このように見れば雪の結晶は、天から送られた手紙であるということが出来る。そしてその中の文句は結晶の形および模様という暗号で書かれているのである。その暗号を読みとく仕事が即ち人工雪の研究であるということも出来るのである。

中谷は北大理学部に赴任した頃、雪の結晶の多様な形を目にし「自然の工(たくみ)の持つ雰囲気」に感動したことをきっかけに雪の研究を始めたらしい。雪の結晶は6次の対称性を持つ美しい六華の形が今でも有名だが、これ以外にも複雑な形態を持つことはすでに知られていた。しかし、多様な結晶が生成する詳しいメカニズムについては全く分かっていなかった。

中谷のもともとの専門は原子物理学であり、雪に関する知識は乏しかったはずだ。「実のところ本物の雪を顕微鏡で覗いて見たのはこの時が初めてなのである」という無謀とも思える状況から着手したにも関わらず、如何にも造作ないという風に一歩一歩進んで行き、5年後には世界に先駆けて人工的に雪を作ることに成功してしまう。

実験室の中で何時でもこのような結晶が自由に出来たら、雪の成因の研究などという問題をはなれても随分楽しいものであろうと考えていた。始終そういう気持ちを持ちながら、天然の雪とそれに直接の関係がある霜とを見ていたら、何時の間にかすらすらと雪の人工製作への道が開けて来たのである。

中谷は人工雪を詳しく調査した結果、結晶の形と外界の気象条件(気温と過飽和度)の関係を明らかにする。雪の結晶に刻まれた暗号を読み解く鍵となるこの関係は、現在、ナカヤ・ダイアグラムとして世界的に知られている。中谷の研究によって、雪は美しいばかりでなく、上層の気象の状態など、大気の構造に関する様々な情報を包蔵していたことが明らかになったのである。

さて、私は研究者になることを目指していた学生時代、研究室で実験を始める同級生たちを横目に、大学の図書館に籠って将来必要と思われる知識を詰め込む毎日を送っていた。研究に取り組むためには予め十分な知識が必要であり、その知識を得るためには相応の訓練が不可欠であると頑に信じていた。

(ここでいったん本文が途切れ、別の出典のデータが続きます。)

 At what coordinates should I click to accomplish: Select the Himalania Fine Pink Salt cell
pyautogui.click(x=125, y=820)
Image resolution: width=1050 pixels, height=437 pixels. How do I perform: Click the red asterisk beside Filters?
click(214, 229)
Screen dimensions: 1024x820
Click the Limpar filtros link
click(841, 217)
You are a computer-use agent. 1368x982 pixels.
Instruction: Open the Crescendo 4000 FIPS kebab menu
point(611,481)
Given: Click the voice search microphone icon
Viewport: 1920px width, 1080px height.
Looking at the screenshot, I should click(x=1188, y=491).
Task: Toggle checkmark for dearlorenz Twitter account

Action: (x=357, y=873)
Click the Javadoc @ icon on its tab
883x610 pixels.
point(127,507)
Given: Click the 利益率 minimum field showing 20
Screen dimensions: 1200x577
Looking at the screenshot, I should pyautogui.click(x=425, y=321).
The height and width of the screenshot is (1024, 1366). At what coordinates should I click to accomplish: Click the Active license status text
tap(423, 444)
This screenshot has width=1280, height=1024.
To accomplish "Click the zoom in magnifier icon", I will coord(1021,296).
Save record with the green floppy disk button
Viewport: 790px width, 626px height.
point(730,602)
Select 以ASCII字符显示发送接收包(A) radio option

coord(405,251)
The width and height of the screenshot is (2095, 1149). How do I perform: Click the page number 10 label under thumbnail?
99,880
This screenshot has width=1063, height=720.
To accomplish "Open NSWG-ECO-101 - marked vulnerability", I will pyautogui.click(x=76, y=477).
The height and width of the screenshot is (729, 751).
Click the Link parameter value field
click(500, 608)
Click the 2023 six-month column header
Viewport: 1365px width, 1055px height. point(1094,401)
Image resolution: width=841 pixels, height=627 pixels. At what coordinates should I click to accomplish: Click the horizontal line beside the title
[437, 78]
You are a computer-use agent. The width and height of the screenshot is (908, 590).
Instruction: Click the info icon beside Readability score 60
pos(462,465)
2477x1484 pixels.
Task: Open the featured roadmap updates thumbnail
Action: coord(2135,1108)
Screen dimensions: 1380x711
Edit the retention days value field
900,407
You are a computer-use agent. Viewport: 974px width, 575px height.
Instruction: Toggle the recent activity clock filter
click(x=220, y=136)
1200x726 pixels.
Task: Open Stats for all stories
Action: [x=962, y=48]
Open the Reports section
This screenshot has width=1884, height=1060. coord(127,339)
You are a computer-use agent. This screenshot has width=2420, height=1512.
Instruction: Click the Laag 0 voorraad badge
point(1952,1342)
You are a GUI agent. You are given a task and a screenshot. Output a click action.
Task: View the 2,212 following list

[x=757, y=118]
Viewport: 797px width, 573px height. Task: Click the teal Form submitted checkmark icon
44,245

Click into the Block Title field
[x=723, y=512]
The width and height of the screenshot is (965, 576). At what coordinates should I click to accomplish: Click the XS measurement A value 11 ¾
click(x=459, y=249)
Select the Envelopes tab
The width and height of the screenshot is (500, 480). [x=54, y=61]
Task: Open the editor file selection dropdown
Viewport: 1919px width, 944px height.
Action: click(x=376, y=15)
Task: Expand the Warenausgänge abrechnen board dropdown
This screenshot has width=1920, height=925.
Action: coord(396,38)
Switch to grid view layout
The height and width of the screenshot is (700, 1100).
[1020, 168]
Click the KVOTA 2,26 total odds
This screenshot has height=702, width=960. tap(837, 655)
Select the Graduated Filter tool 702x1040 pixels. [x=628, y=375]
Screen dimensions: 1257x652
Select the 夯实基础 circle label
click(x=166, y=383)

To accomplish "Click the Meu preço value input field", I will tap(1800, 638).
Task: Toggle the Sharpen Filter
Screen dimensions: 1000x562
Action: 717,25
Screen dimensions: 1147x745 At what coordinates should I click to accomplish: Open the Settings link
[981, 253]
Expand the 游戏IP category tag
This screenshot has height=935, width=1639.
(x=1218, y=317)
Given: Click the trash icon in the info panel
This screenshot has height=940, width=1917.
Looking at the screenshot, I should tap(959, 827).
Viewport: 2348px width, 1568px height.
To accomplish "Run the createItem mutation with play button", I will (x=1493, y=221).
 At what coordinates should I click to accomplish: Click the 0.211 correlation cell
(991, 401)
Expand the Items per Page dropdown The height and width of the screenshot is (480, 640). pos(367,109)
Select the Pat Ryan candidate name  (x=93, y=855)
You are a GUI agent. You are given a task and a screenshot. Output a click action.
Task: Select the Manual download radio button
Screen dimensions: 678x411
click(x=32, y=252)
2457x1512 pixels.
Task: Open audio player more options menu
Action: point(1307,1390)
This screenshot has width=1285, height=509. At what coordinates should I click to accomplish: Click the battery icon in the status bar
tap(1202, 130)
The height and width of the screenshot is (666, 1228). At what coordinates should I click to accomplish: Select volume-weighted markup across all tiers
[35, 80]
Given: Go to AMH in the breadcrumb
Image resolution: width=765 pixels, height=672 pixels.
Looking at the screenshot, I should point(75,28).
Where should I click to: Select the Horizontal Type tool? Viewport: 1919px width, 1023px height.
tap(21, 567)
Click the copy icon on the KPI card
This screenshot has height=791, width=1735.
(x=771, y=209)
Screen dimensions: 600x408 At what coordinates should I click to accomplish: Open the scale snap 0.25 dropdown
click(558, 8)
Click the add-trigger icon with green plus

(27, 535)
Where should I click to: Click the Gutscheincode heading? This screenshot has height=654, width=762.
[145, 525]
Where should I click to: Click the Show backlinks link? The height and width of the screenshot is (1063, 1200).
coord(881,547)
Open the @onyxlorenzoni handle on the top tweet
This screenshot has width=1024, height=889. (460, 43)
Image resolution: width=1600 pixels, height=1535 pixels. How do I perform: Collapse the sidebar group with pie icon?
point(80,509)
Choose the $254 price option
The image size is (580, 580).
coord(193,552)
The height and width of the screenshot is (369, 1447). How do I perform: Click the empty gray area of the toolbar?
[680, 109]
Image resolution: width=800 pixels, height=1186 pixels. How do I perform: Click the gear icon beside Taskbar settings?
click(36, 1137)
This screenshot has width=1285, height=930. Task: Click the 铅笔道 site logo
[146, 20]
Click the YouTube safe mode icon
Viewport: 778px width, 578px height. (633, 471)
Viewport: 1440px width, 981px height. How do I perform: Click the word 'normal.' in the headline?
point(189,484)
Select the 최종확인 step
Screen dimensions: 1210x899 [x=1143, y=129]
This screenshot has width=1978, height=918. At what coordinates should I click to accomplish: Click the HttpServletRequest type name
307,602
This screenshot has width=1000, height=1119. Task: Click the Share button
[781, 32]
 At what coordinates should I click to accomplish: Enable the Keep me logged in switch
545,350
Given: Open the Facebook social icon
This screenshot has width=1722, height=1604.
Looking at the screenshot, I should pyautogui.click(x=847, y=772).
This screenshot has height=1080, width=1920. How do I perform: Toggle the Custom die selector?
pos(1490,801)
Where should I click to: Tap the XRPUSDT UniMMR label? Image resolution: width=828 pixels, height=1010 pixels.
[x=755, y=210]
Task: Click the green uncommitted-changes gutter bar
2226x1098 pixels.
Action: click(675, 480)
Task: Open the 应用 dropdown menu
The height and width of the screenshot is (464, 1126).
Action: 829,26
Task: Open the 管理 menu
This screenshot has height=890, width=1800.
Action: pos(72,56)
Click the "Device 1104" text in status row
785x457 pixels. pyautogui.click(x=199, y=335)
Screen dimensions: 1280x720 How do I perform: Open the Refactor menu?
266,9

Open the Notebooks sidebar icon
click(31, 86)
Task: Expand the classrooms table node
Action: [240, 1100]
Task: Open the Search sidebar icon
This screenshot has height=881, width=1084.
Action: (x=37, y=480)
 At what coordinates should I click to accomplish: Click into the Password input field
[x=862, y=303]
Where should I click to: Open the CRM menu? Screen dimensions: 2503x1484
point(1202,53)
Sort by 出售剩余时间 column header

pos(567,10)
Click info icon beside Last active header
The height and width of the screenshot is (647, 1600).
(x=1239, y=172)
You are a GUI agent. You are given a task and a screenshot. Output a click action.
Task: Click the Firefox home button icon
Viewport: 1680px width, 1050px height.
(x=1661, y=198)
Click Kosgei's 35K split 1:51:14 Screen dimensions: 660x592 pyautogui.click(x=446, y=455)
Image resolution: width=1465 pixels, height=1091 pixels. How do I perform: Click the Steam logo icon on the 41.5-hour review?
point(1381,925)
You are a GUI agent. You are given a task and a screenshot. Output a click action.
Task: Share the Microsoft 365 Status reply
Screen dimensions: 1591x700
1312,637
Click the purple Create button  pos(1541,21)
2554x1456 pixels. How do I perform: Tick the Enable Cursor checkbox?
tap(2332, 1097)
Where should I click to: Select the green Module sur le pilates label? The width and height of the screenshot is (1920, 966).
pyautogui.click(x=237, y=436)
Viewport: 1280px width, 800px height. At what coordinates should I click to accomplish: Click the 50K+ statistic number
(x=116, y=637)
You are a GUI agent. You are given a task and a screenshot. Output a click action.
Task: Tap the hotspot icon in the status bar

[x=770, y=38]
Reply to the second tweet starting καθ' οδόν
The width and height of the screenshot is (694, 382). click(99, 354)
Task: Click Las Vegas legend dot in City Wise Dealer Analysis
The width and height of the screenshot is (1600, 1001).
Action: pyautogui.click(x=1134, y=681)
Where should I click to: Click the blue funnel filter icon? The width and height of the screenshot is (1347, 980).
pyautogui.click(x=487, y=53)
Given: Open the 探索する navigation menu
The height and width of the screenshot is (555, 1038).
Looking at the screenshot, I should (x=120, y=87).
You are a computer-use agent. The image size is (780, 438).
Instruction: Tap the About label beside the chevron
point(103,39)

一通り「訓練」が終わり、意気込んで研究に取り組み始めたとき、一歩も前に進めなくなっている自分に気付いた。とりあえず実験データは得られるが、複雑なデータを読み解き、そのデータの背景にある法則性を導き出すことが出来ない。周到だと思っていた自己実現プランの何が間違っていたのか、全く見当がつかなかった。

急速に自信を失っていた頃、出会った本の1つが中谷の『雪』である。中谷の研究では、物理的直感が随所に活躍する。直感的な思いつきを億劫がらずに実践することで、現象の本態に潜む問題の所在が明確にされ、解決の道筋が徐々に照らし出されていく。まるで推理小説のように。

中谷の師・寺田寅彦は「嗅ぎ付ける力がなくては本当の研究は出来ない」という心得を残している。研究は、既知の知識を集積すれば済むものではなく、目の前の現象に対して純粋な興味を持ち、直感的な推理を働かせることが必要である。結局当たり前のことだが、自分で考えることが足りなかったのだ。

このことを自覚させ、研究の本当の楽しさを教えてもらった『雪』は、私の人生を決めた一冊である。